─── Extrait à lire
Une difficulté tient à la prétendue uniformité des universités françaises. Il ne faut pas se cacher que la sélection étendue, même de façon souple, à l’ensemble du système d’enseignement supérieur, impliquera à terme une profonde différenciation des établissements comme c’est le cas dans bien des pays. On peut penser, par exemple, aux USA où les 4.000 établissements d’enseignement supérieur se répartissent en community colleges en deux ans qui accueillent 36% des étudiants, et les 4 years universities  qui délivrent bachelor et master, dont une centaine seulement sont des research universities qui délivrent le PhD. On trouve chez nous des universités moyennes, notamment provinciales, qui ne sont pas - loin de là - des « universités de recherche » et qui s’installent peu à peu dans la position de bons « collèges universitaires ». Il n’y a pas lieu de le déplorer. La situation des grandes « universités de recherche » (comme l’UPMC) est plus problématique en l’absence de sélection. C’est pourquoi certaines installent, de façon plus ou moins ouverte, des filières pour lesquelles des contraintes pédagogiques d’organisation induisent une nécessaire sélection (c’est le cas, par exemple, des bi-licences). On peut imaginer que ce mouvement fera tâche d’huile.

Ajoutons que si l’on veut rapprocher les universités et les grandes écoles pour les intégrer dans un système inspiré du modèle international, ceci ne peut s’envisager qu’en étendant le principe de la sélection à l’ensemble de l’enseignement supérieur. Sans quoi le dualisme français se perpétuera.
──────
─── Données fournies
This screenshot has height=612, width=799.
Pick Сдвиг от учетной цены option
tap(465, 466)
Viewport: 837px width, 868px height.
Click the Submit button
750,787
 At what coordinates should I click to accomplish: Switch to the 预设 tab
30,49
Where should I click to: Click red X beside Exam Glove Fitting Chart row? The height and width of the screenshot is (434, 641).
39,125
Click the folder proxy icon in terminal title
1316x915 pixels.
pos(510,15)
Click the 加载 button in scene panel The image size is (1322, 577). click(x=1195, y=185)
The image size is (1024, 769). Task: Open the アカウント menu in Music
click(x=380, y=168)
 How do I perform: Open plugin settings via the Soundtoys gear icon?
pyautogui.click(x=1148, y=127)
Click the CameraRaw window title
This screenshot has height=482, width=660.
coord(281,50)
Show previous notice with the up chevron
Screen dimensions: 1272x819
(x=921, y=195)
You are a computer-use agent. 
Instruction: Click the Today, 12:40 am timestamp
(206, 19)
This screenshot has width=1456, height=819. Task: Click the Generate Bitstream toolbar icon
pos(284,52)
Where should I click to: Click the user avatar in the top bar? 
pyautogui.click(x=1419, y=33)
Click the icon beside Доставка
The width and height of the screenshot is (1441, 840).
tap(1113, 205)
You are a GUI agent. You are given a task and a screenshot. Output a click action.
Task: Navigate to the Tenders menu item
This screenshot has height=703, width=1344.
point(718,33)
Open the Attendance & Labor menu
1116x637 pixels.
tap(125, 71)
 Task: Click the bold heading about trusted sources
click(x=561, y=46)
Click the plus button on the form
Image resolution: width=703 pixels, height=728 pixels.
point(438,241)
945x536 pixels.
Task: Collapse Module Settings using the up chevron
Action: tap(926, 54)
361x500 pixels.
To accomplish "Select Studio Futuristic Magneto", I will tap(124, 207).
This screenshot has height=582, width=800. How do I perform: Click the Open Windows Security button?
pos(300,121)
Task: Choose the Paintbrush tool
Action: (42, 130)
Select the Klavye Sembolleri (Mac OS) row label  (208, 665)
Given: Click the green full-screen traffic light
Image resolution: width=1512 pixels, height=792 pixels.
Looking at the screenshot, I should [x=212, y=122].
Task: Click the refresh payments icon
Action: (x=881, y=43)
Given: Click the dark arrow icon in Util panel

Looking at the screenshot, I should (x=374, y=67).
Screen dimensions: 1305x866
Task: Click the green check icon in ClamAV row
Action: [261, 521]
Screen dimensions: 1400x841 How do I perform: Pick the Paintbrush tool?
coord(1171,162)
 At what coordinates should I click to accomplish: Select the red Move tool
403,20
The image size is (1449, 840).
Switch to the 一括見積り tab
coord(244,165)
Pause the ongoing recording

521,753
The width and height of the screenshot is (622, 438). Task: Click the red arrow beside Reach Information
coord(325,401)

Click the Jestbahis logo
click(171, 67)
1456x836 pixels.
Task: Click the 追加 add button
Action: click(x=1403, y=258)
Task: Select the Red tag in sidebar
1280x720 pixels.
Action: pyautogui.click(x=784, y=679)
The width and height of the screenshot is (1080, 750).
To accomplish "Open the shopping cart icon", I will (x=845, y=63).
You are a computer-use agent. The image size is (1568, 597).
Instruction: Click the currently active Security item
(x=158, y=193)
──────
■ Consignes ■
1. Relevez, dans le texte sur la sélection dans l'enseignement supérieur, toutes les catégories d'établissements américains qui y sont nommées.
2. Reprenez le texte sur la sélection dans l'enseignement supérieur à la suite de sa dernière phrase.

■ Réponses attendues ■
1.
- les community colleges en deux ans
- les 4 years universities
- les research universities

2.
Le sujet de la sélection est aujourd’hui à l’ordre du jour alors qu’il y a peu on ne pouvait même pas l’évoquer. Pourquoi ? Sans doute la mondialisation de l’enseignement supérieur y est-elle pour quelque chose. Dans les comparaisons et les évaluations internationales, le système français apparaît boiteux et unique en son genre avec une recherche d’excellence dans des universités libres d’accès, et l’élite étudiante dans des grandes écoles sélectives. Le système actuel protège les élites mais les enferme dans un système obsolète. Les choses bougent lentement. Mais, comme bien souvent en France, on ne réforme pas en profondeur. On laisse dériver jusqu’au moment où ça craque ; ou bien on réforme implicitement sans le dire.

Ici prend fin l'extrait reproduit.